The foregoing facts are sufficient for the purposes before us. They form an interesting recital; and if, under the circumstances here detailed, the appellant can be deprived of his money and the respondent be allowed to retain it as its own, there is something wrong in the law. It was held by the trial court that this action was barred by the statute of limitations, and this ruling is supported by counsel upon the grounds: 1. That no demand for declared dividends is necessary to set the statute of limitations in motion; and 2. That, if such demand is necessary, then the foregoing facts constitute a demand on the part of appellant for these dividends and a refusal upon the part of respondent to pay them; and by reason thereof the statute of limitations was set in motion and the action fully barred before the filing of the complaint herein.

I cannot assent to either of these propositions. It is a well-established principle of law that a demand for declared dividends is necessary by the owner of stock in a corporation before a right of action exists. It can hardly be claimed that there is any authority to the contrary. It was said in State v. Baltimore etc. R. R. Co., 6 Gill, 387: “We are clearly of opinion that such demand was necessary before a right of action would exist on the part of'the plaintiff to recover this dividend. The establishment of the principle, that suits could be instituted without demand for dividends declared by banking and other corporations, would greatly impair the value of stock held therein by rendering it necessary to employ agents to hunt up the stockholders in various parts of *27the state or the union in order to prevent a multiplicity of suits, or, on a failure to do this, suits, and, of consequence, costs, might be multiplied to an alarming extent. Such a doctrine has certainly never been supposed to exist.
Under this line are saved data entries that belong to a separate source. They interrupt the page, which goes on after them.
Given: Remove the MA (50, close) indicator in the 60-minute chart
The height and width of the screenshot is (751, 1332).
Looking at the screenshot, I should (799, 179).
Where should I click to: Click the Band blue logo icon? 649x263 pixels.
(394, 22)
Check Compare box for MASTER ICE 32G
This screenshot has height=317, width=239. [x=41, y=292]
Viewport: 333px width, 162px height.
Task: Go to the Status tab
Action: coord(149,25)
Dividends are paid when called for, and we apprehend that limitations would not run until demand was made.” (See, also, Jones v. Terre Haute etc. R. R. Co., 57 N. Y. 205; Philadelphia etc. R. R. Co. v. Corwell, 28 Pa. St. 329; 70 Am. Dec. 128; Scott v. Central etc. Co., 52 Barb. 69; Hagar v. Union Nat. Bank, 63 Me. 512.) Upon sound reason such should be the law. If it were otherwise, the corporation would be at the mercy of the stockholders; for, upon the declaration of a dividend, causes of action innumerable would be outstanding against the corporation. If the law were otherwise the stockholders would be largely at the mercy of the corporation, for dividends might be declared and the statute of limitations bar an action for a recovery before the stockholders were even aware that such dividends had been declared.
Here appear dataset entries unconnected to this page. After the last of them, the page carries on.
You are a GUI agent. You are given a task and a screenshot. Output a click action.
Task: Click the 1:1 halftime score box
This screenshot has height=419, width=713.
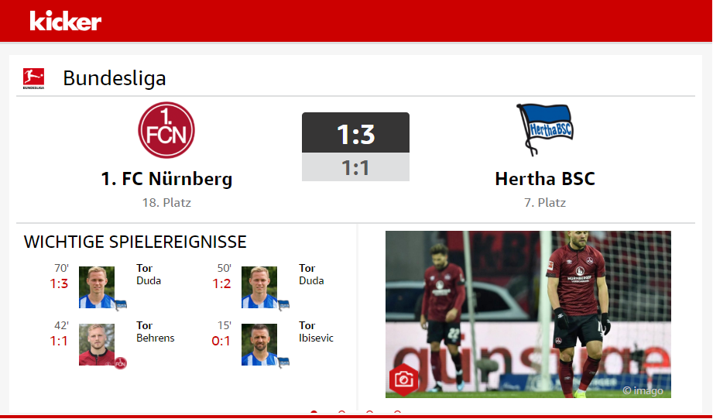coord(355,167)
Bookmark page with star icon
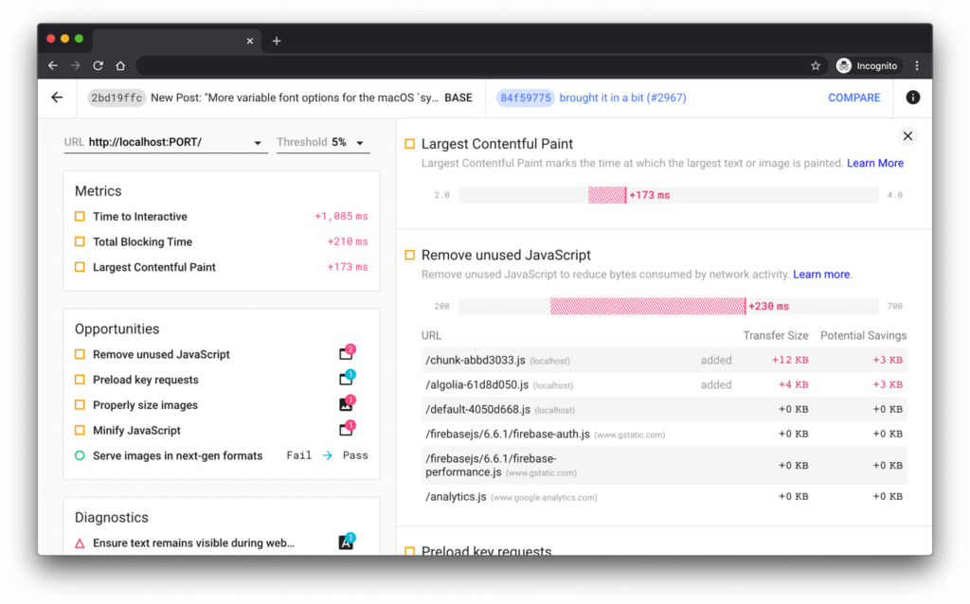 point(815,66)
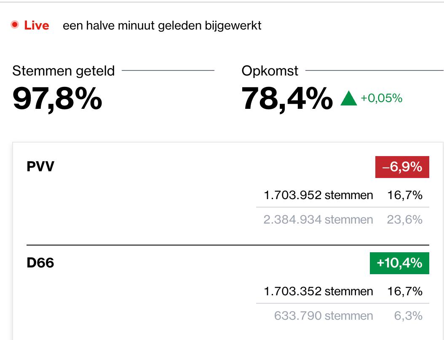Screen dimensions: 444x340
Task: Click D66's 1.703.352 stemmen count
Action: point(318,291)
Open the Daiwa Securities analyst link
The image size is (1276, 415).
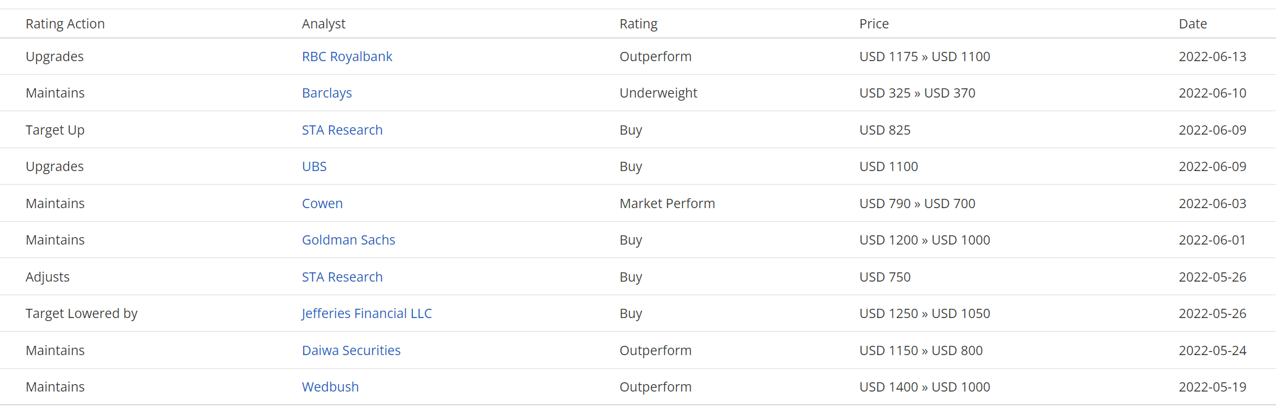pyautogui.click(x=351, y=351)
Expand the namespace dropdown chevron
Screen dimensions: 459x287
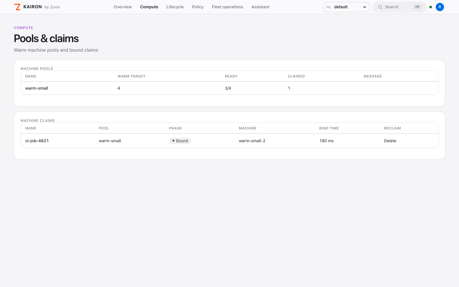point(365,7)
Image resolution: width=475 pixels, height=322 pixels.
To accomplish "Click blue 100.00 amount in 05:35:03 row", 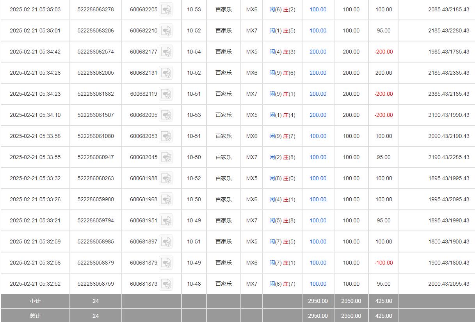I will point(318,9).
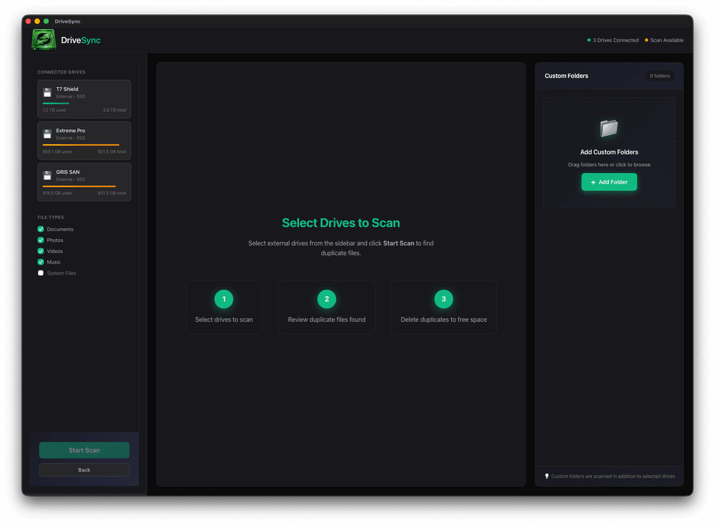This screenshot has height=525, width=715.
Task: Uncheck the Documents file type checkbox
Action: pos(41,229)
The foregoing facts do not in law amount to a demand and refusal to pay dividends. At the time or times there specified the administratrix, Mary A. Beagan, demanded nothing and the corporation refused nothing. The occurrence was simply this: The administratrix, knowing that her late husband was a large owner of stock in the corporation, inquired at the office if any dividends accruing upon this stock prior to his death had not been drawn, and she was then informed that all such dividends had been paid to one Anderson, the agent of her husband, and that the corporation had no dividends in its possession belonging to the estate. To resolve the inquiry of the administratrix, and the reply of the corporation to that inquiry, into a demand and refusal would require a technical, close, and even strained construction of the language, and such a construction is not favored in law in order that fraud and deception may thrive. The complaint alleges that these statements of the corporation were *28false, and were made knowingly and intentionally for the express purpose of defrauding the administratrix out of this property, by concealing from her her cause of action until it was barred by the statute of limitations-It will not be allowed to do these iniquitous things and then plead them in bar of plaintiff’s cause of action, if any reasonable construction can be given the language and the acts of these parties when they met, which will defeat it. Misrepresentation and falsehood, practiced for the very purpose of securing the unjust results which follow the decision of the trial court if upheld, and practiced for the very purpose of securing those results in the identical way they are proposed to be secured, do not commend themselves as matters for favorable consideration. It would be a gross wrong to deny plaintiff’s right of action by construing this language into a demand and refusal, when by the language the administratrix intended to make no demand, and at the same time did not understand the language of the corporation to amount to a refusal.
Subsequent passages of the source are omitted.